**Problem details:** Give the number of lines in the entries that contain "computer". State only the count.

Recorded data
=== Begin Enclosure ===

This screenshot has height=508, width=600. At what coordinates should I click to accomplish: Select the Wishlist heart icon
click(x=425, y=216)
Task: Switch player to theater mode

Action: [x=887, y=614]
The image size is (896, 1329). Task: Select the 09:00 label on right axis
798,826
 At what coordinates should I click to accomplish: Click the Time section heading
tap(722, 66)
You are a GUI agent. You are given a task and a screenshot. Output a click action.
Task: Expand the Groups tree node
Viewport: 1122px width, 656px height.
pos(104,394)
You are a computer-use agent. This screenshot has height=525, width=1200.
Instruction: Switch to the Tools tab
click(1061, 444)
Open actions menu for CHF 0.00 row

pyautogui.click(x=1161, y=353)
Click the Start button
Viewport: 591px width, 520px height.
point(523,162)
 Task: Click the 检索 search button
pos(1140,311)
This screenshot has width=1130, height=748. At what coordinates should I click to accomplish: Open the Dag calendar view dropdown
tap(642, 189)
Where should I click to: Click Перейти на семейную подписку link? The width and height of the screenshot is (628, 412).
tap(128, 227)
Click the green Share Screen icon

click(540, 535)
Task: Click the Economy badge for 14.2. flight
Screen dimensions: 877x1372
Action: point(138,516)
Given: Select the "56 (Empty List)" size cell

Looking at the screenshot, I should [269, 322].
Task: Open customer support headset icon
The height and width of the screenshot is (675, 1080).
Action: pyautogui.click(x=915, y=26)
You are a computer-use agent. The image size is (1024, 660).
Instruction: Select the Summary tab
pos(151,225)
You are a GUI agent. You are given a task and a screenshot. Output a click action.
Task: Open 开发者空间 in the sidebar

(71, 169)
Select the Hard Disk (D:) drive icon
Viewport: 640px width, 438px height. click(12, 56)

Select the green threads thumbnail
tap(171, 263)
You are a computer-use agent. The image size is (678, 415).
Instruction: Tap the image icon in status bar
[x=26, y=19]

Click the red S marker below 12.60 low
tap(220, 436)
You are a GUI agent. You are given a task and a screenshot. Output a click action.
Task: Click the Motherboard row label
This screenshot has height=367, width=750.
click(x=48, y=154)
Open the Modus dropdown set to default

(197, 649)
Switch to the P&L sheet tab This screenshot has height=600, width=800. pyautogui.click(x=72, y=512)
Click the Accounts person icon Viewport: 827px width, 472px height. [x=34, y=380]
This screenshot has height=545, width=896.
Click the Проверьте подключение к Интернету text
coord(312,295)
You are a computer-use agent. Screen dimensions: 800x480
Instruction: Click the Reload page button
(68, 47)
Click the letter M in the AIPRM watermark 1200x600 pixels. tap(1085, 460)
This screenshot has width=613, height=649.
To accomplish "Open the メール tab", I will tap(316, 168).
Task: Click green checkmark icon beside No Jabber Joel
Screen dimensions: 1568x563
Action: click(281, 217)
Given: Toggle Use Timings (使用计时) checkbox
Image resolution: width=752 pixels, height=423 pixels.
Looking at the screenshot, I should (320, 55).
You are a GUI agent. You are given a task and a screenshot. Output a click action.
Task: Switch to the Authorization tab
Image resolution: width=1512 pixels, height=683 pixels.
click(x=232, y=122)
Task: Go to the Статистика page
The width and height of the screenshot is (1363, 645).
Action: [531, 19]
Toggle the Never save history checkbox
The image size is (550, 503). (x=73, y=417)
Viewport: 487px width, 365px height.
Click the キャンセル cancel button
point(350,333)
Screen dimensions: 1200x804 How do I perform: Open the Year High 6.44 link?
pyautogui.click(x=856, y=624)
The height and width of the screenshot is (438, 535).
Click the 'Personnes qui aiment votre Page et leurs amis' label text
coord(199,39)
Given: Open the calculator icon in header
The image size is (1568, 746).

=== End Enclosure ===

**The answer:** 4